Paura

Un texte signé Philippe Delvaux

Italie - 2012 - Antonio et Marco Manetti
Titres alternatifs : Paura 3D, La stanza dell'orco
Interprètes : Francesca Cuttica, Peppe Servillo, Lorenzo Pedrotti, Domenico Diele, Claudio Di Biagio

Le jeune mécanicien Ale et ses deux amis Simone et Marco profitent de l’absence un week-end durant du marquis Lanzi, un riche romain pour s’introduire dans sa somptueuse propriété. Ils comptent bien y faire la fiesta, projet écourté par le retour inopiné du propriétaire, surpris par une panne de voiture. Se dissimulant tant bien que mal dans la cave, ils découvrent alors une jeune femme emprisonnée, enchainée nue et apeurée, qui semble servir d’esclave et de victime au proprio sadique.

On a parlé de néo-giallo pour toute une série de métrages sortis ces dernières années, d’AMER à BERBERIAN SOUND SYSTEM. On entend çà et là parler de giallo à propos de PAURA. Peut-être parce qu’une scène durant, un protagoniste suit un cours de cinéma où un docte professeur vante les mérites du père fondateur du giallo, Mario Bava. On se doute que la référence n’est pas neutre pour un titre référant si explicitement à la peur. Mais cela suffit-il à asseoir son intention ? Non bien entendu. C’est le contenu et le traitement de PAURA qui nous le fera rattacher éventuellement à un genre et qui in fine, nous dira s’il a atteint son but, s’il mérite son titre.
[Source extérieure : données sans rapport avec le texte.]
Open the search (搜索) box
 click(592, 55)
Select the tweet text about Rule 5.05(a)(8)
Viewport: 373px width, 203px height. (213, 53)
Entendons-nous donc sur les termes. Si le giallo se limite à définir tout thriller en provenance d’Italie, alors Paura en fait partie. Cependant, dans l’acception la plus répandue du terme, le giallo fédère une série de caractéristiques qui définissent les films en un genre particulier, développant une esthétique, des thèmes et des récurrences (l’arme blanche, le plan subjectif, les gants de cuir noir…) auquel il est difficile de raccrocher PAURA. Celui-ci se rapproche au contraire d’une tradition plus américaine du thriller de genre, notamment par les personnages à peine sortis de l’adolescence. On se trouve dès lors plus dans l’univers du slasher, dont on sait qu’il est lui-même l’héritier américain du giallo.

Certains ont pu également parler de torture porn. Ce sous-genre du gore ne cerne pas vraiment PAURA, ce dernier ne s’attarde en effet pas outrancièrement sur l’étalage des tortures et de la douleur. Ici, et comme dans THE WOMEN, autre métrage d’asservissement et qui a choqué certains un an plus tôt, la torture est essentiellement sous-jacente. Ici, on voit la contrainte et la violence, mais on ne fait que deviner les outrages subis auparavant par la victime. Le torture porn aurait au contraire fait de ceux-ci le cœur de son propos.

Sans doute ce rattachement tient-il à la scène à caractère SM du film, à savoir le rasage du pubis de l’esclave attachée nue, enchainée bras levés au plafond par des chaines. Le caractère choc de la scène vient des plans frontaux du pubis et du rasage, rares pour un long métrage non pornographique et filmés ici dans des plans plus longs que ceux auxquels le cinéma traditionnel nous a habitués. Il semblerait d’ailleurs que pour les gros plans, les réalisateurs aient fait appel à une doublure issue du porno. Avec ce rasage, Paura est donc “un poil” pornographique. La nudité frontale n’est plus rare au cinéma, elle le reste cependant dans un contexte de violence SM. Mais cette scène est la seule de ce type du film, ce qui en fait par ailleurs sa force. Elle dénote. Pour le reste, l’actrice restera nue une bonne partie de son rôle. En cela, le métrage s’éloigne des standards américains du slasher pour retrouver le cinéma sleaze européen des ’70.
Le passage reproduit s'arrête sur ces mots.